Data to examine>
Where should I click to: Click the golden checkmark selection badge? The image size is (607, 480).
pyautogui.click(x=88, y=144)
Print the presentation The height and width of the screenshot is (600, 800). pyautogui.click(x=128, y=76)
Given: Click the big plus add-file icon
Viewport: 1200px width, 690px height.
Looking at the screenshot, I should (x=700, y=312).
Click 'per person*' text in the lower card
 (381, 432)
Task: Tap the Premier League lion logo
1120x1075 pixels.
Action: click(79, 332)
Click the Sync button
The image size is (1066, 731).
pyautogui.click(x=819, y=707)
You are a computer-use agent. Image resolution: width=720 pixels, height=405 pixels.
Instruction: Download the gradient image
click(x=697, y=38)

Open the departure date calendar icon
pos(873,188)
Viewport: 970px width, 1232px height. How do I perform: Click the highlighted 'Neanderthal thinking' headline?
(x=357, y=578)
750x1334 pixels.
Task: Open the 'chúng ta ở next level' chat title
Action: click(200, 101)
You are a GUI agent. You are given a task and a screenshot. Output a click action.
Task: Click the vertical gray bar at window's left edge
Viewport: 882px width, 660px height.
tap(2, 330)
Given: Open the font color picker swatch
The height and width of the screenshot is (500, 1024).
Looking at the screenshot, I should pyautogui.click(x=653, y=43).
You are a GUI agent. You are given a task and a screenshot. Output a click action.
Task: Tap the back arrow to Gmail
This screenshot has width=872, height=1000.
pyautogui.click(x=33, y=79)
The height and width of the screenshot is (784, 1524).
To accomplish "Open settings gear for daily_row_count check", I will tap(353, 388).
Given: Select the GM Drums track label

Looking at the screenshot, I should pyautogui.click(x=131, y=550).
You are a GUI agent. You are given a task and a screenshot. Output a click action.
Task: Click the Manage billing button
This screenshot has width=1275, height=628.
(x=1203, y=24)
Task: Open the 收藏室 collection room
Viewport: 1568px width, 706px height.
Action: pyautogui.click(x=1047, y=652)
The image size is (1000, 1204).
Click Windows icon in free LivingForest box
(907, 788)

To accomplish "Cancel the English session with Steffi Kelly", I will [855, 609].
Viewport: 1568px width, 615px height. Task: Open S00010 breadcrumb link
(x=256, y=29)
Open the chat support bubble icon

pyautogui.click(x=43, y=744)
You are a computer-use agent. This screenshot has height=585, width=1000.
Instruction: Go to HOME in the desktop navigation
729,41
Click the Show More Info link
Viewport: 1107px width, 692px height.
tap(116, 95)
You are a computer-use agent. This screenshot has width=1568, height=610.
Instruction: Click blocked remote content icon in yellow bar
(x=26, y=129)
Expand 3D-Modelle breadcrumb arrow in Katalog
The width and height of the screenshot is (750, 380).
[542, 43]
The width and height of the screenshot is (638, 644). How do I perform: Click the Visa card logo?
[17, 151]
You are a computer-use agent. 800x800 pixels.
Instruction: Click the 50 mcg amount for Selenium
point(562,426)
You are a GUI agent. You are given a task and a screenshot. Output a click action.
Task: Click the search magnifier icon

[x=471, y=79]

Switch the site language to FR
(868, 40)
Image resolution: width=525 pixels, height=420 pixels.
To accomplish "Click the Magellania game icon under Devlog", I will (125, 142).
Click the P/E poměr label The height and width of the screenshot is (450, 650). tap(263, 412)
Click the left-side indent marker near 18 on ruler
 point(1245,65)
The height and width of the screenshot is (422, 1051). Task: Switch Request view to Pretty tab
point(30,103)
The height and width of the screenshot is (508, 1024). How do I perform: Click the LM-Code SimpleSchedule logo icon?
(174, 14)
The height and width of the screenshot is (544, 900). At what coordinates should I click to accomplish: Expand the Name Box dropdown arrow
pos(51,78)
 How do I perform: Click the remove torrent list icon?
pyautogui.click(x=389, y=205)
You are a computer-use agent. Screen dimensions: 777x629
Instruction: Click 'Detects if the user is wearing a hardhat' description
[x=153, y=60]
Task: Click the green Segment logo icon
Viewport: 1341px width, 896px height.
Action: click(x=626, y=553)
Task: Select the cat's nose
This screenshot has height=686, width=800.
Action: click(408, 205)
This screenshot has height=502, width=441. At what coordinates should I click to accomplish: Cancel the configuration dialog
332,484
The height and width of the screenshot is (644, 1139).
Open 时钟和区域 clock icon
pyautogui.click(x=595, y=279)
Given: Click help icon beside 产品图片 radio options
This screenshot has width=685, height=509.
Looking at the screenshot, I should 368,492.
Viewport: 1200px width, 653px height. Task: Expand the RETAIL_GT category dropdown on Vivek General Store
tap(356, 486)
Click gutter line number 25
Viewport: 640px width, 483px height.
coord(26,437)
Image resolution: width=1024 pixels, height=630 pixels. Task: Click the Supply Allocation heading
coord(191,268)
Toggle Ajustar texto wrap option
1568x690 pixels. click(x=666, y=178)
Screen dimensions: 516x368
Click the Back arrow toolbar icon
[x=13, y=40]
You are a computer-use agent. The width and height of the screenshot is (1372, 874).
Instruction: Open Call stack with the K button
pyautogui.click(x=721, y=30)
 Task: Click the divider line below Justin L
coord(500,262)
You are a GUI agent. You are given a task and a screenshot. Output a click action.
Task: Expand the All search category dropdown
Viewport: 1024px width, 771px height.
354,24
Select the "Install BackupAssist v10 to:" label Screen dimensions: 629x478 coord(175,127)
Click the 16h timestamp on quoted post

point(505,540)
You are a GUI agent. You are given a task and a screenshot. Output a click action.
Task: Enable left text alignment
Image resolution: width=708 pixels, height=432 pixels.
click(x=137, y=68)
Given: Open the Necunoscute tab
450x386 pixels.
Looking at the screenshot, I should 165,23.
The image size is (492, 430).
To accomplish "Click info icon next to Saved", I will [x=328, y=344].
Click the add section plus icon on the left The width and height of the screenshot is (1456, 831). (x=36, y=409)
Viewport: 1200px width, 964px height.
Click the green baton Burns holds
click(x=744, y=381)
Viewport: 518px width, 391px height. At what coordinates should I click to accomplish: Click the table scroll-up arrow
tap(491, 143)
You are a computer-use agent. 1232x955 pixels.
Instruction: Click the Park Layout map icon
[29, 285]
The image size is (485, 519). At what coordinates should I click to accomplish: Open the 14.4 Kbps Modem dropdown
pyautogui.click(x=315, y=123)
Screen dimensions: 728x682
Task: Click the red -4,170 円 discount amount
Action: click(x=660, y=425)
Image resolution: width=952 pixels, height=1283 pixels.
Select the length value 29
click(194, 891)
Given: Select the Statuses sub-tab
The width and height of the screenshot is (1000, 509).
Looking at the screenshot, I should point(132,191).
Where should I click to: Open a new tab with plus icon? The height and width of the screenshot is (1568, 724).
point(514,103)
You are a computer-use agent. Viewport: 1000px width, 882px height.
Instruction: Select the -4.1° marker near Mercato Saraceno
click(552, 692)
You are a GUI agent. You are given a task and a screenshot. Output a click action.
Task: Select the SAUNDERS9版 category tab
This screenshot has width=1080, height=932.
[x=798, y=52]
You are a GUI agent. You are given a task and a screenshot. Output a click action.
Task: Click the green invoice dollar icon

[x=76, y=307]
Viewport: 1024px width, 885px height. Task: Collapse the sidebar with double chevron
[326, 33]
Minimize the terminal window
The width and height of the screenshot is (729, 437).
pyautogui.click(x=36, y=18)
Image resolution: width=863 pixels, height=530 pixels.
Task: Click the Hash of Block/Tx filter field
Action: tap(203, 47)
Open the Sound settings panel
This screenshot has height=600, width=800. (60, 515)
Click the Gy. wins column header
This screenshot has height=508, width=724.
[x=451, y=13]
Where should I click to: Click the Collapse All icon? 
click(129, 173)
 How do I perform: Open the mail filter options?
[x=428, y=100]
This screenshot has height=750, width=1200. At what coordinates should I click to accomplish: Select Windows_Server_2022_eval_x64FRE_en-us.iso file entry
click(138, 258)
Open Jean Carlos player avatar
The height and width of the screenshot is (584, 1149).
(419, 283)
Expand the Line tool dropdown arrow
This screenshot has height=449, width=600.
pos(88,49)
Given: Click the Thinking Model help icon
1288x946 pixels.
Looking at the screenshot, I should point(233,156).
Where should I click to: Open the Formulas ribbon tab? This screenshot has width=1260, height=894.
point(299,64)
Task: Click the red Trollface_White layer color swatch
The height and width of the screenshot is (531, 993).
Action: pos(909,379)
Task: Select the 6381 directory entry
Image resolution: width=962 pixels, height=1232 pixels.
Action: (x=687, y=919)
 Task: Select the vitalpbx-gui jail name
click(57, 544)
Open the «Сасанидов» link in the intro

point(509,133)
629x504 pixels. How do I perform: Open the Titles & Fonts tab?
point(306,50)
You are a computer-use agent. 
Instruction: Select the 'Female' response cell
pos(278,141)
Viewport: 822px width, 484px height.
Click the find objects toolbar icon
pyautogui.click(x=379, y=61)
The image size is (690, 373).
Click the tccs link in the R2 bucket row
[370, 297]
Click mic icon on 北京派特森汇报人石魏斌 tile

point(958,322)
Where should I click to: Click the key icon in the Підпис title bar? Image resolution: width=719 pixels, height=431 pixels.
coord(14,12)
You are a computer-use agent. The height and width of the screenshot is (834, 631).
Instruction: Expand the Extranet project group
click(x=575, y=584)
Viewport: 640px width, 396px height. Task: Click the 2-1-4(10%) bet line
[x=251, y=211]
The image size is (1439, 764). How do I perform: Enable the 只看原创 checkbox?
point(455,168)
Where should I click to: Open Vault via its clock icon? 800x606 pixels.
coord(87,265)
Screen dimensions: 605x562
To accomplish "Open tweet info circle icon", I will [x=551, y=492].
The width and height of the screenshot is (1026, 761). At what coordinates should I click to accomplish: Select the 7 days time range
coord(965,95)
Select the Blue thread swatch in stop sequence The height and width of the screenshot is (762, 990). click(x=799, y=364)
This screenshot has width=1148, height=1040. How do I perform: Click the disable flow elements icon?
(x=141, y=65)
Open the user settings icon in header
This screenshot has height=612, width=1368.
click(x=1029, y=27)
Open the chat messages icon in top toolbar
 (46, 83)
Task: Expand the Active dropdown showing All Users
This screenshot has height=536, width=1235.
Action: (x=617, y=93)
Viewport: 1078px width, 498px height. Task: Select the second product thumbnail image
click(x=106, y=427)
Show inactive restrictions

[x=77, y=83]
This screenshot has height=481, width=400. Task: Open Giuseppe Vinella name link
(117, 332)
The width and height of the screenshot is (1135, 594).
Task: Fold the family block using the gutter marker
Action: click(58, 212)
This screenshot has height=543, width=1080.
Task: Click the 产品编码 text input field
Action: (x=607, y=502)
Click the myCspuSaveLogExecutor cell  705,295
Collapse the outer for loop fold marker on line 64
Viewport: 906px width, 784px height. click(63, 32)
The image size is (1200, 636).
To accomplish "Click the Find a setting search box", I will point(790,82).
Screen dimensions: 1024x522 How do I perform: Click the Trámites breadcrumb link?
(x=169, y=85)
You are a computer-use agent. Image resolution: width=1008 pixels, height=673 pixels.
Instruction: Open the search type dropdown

Exercise> Give back exactly the lines above starting at the line where "Expand the Line tool dropdown arrow" appears and ending at the line where "Select the Blue" appears, both included, with no other lines.

Output>
Expand the Line tool dropdown arrow
This screenshot has height=449, width=600.
pos(88,49)
Given: Click the Thinking Model help icon
1288x946 pixels.
Looking at the screenshot, I should point(233,156).
Where should I click to: Open the Formulas ribbon tab? This screenshot has width=1260, height=894.
point(299,64)
Task: Click the red Trollface_White layer color swatch
The height and width of the screenshot is (531, 993).
Action: pos(909,379)
Task: Select the 6381 directory entry
Image resolution: width=962 pixels, height=1232 pixels.
Action: (x=687, y=919)
 Task: Select the vitalpbx-gui jail name
click(57, 544)
Open the «Сасанидов» link in the intro

point(509,133)
629x504 pixels. How do I perform: Open the Titles & Fonts tab?
point(306,50)
You are a computer-use agent. 
Instruction: Select the 'Female' response cell
pos(278,141)
Viewport: 822px width, 484px height.
Click the find objects toolbar icon
pyautogui.click(x=379, y=61)
The image size is (690, 373).
Click the tccs link in the R2 bucket row
[370, 297]
Click mic icon on 北京派特森汇报人石魏斌 tile

point(958,322)
Where should I click to: Click the key icon in the Підпис title bar? Image resolution: width=719 pixels, height=431 pixels.
coord(14,12)
You are a computer-use agent. The height and width of the screenshot is (834, 631).
Instruction: Expand the Extranet project group
click(x=575, y=584)
Viewport: 640px width, 396px height. Task: Click the 2-1-4(10%) bet line
[x=251, y=211]
The image size is (1439, 764). How do I perform: Enable the 只看原创 checkbox?
point(455,168)
Where should I click to: Open Vault via its clock icon? 800x606 pixels.
coord(87,265)
Screen dimensions: 605x562
To accomplish "Open tweet info circle icon", I will [x=551, y=492].
The width and height of the screenshot is (1026, 761). At what coordinates should I click to accomplish: Select the 7 days time range
coord(965,95)
Select the Blue thread swatch in stop sequence The height and width of the screenshot is (762, 990). click(x=799, y=364)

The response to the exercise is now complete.